Zhdanovych, Antin

Zhdanovych, Antin [Жданович, Антін; Ždanovyč], b in the early 17th century in the Kyiv region, d after 1660. Cossack officer and diplomat. He was a captain of the registered Cossacks in Chyhyryn regiment (to 1648) and then served under Hetman Bohdan Khmelnytsky as colonel of Kyiv regiment (1649–53 and 1656–7), Cossack envoy to Turkey (1650 and 1651), Poland (1653), and Muscovy (1654), and general judge (1656). During a critical phase of the Cossack-Polish War in 1651 (the Battle of Berestechko) Zhdanovych was put in charge of defending Kyiv from the advancing Lithuanian army of Janusz Radziwiłł. He gave up the city without a fight after consulting with Metropolitan Sylvestr Kosiv about how best to minimize destruction.

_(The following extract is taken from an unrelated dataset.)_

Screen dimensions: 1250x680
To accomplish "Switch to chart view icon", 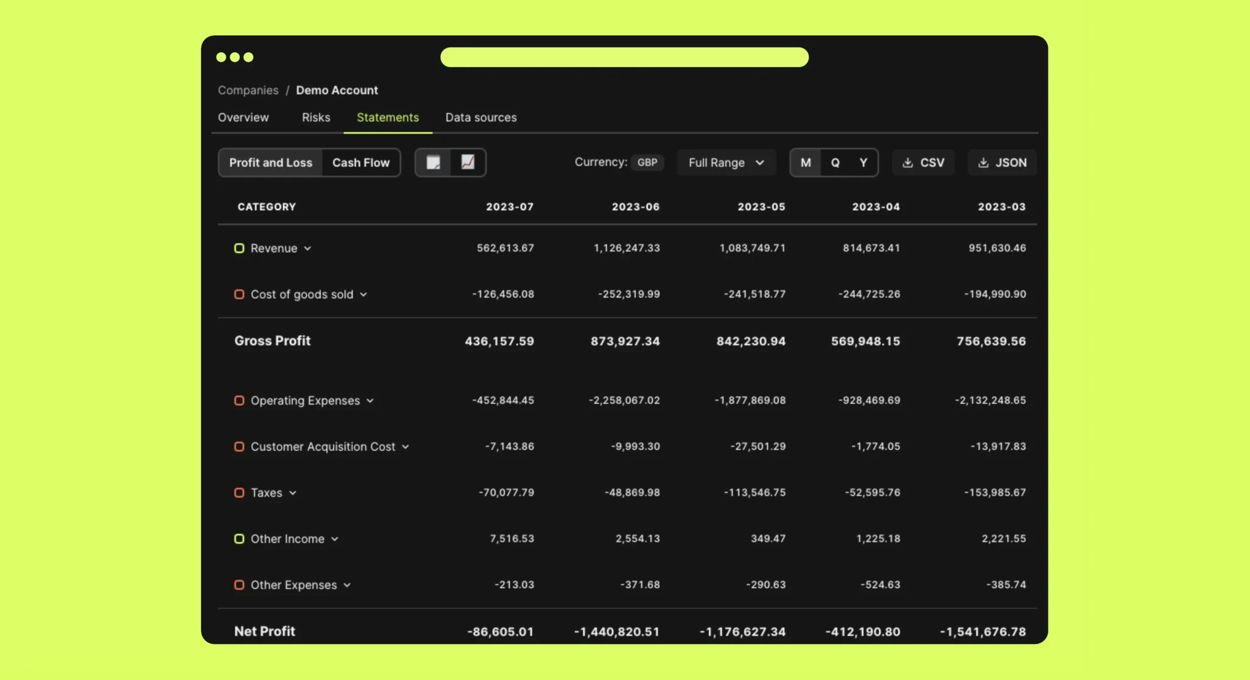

In 1657 he was appointed acting hetman over an expeditionary force of 20,000 Cossacks sent by Khmelnytsky to support his allies Charles X Gustav of Sweden and György II Rákóczi of Transylvania. The combined army occupied Łańcut, Cracow, Brest, and Warsaw. By the summer of that year the situation had changed, and a mutiny fomented by Muscovite informers erupted among the Cossacks and brought about the voluntary return of many of them to Ukraine. Zhdanovych also switched his loyalties to Ivan Vyhovsky and Yurii Khmelnytsky until 1659, when Muscovite pressure on the Cossack leadership forced his abdication.